[Techtalk] Why is life without X important? (was: Re: info)

Caitlyn M. Martin cmartin at rateintegration.com
Fri Sep 6 13:10:01 EST 2002


Hi, Carla,
> 
> Is this really an issue?

To anyone who has been a sysadmin for a long time, yes, it's a real
issue.  If X stops working you need to be able to live at the command
line.

> Are you working on the Last Computer On Earth? I 
> always have a connected, functioning PC available. When I visit client sites 
> I bring my trusty notebook.  You can't depend on the sick PC to help!

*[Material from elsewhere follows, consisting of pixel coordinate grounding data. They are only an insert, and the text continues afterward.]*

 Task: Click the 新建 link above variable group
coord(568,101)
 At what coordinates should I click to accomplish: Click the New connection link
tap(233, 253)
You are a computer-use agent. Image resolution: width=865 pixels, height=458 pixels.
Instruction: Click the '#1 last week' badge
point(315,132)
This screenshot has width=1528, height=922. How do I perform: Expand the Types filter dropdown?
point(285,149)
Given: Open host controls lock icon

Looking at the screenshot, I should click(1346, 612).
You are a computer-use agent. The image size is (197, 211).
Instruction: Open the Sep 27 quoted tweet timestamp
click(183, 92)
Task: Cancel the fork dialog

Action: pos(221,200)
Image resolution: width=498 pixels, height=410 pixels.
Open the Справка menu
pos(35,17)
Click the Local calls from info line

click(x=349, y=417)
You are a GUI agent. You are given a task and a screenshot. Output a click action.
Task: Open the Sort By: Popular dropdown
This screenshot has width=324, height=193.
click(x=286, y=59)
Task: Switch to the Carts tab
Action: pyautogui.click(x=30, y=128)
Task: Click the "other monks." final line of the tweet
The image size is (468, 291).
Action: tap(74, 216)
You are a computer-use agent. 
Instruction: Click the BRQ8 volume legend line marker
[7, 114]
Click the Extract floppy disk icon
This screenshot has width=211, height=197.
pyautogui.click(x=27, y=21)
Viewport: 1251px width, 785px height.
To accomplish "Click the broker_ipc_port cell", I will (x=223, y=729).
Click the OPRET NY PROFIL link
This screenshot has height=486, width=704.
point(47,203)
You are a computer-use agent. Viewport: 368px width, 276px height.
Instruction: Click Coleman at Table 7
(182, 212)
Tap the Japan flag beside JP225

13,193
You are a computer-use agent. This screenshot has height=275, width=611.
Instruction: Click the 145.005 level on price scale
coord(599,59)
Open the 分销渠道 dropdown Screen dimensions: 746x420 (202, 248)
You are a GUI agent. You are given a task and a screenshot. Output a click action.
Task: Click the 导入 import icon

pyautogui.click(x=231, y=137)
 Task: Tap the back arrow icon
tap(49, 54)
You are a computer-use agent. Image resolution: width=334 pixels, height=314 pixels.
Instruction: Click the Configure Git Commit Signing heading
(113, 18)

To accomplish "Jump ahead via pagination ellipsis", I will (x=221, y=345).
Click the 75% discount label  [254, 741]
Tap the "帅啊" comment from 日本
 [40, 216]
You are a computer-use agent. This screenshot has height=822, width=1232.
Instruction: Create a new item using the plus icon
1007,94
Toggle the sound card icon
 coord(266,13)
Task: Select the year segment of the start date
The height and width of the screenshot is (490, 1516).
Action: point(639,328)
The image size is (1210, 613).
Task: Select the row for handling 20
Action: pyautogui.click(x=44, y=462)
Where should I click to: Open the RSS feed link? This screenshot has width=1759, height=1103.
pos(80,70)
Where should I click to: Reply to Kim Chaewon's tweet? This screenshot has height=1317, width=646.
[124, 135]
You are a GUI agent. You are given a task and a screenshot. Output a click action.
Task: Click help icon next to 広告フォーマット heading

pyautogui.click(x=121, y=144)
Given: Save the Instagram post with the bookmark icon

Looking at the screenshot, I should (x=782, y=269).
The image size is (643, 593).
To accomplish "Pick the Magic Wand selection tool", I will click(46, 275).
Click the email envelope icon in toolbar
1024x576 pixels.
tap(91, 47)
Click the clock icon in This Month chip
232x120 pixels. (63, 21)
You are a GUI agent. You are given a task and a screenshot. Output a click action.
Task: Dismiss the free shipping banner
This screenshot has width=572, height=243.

Ah... but I administer many headless Sun boxen, as in no video card. 
These are production servers.  I inherited one with filesystem
corruption which died a week after I got here.  I had to use that
notebook you mention to get a console terminal through a serial port. 
So.. no X.  Also no network.  Just a serial port.  No command line=no
fix.

Oh, and on many administrative servers we deliberately don't even
install X.  If someone hacks in why make their life easier?  Also, if
the box is, say... a NIS/DHCP/NTP/Loghost server, why do I need to use
the resources X takes up?  Why not leave the memory free for real work? 
Ditto our CVS repository.

Also, where I live (in the boondocks) DSL is six months from being
available, there is no cable, and satellite internet is expensive and
has latency.  So... if something cooks late at night I need to VPN in
and fix it.  I'd sure rather do that at the console at dial up speeds. 
Much, much faster and easier.

Anyone who does serious systems administration needs to be able to live
without X.  My examples are three of many.